I'll probably have less to say about Marjorie M. Liu's novel Within the Flames, since I have to admit that I've never read Liu. (There are probably several hundred regularly working writers in the larger world of the fantastic; how many of us are familiar with all of them?) This is the eleventh book in the "Dirk & Steele" series, which I believe focuses on a detective agency -- I suspect, given that this is published as romance, that the first book told the story of Dirk & Steele themselves, and each subsequent book has a new romance concerning at least one agent of the firm -- and the central characters this time are Eddie, a pyromaniac and former car thief, and Lyssa, last of a fire-controlling shape-shifting race, on the run from nefarious forces that want to kill her. Within the Flames is a December mass-market paperback from Avon.
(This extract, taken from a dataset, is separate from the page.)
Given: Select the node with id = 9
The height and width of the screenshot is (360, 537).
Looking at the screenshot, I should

And then there's Rhiannon Frater's Fighting to Survive, billed as "As the World Dies, Book Two." (I suppose we should all be happy that it takes more than one book for the world to die?) This is, as we all suspected, yet another zombie novel. This time, the plucky band of squabbling survivors is slaughtering the risen dead to clear a historic hotel room-by-room -- any resemblance to a video game must be entirely coincidental, I suppose -- and there's no sign that the world is completely dead at the end of this book, so expect further sequels and ever-escalating body counts. (You might have guessed that I'm not particularly thrilled about zombie stories.) This is a Tor trade paperback that published on November 8th.

Next up is the first of two books this week that I'm pretty sure I've seen before: Brandon Sanderson's steampunky "Mistborn" line extension, The Alloy of Law. It's a Tor hardcover, and it was published November 8th.

Also steampunky, and also naggingly familiar, is Hearts of Smoke and Steam, the second book in Andrew P. Mayer's series "The Society of Steam," in which something very much like a superhero team battles evil in an altered 19th century New York. This one is from Pyr, and was published November 15th.

Last this time around is Lightbringer, the first novel by K.D. McEntire. It's a contemporary fantasy novel with echos of an older story: here, a young woman named Wendy can see the Lost (souls of those who died too soon) in the Never, and move them forward into the Light. But then she meets a man named Piotr, the guardian of the Lost, and things get more complicated. Lightbringer is also from Pyr, a hardcover published on November 15th.

2 comments:

Anonymous said...

You listed "The Alloy of Law" as being Andrew Mayer's book as well as Brandon Sanderson's. Just thought you might want to know. Feel free to delete this when you correct it.

Andrew Wheeler said...

Anon: Thanks for the correction! It was one of those pesky copy-and-paste errors -- much more common these days, since the Amazon widget stopped working with Blogger -- and I've now fixed it.

Mayer's book is, of course, the thoroughly awesome Hearts of Smoke and Steam.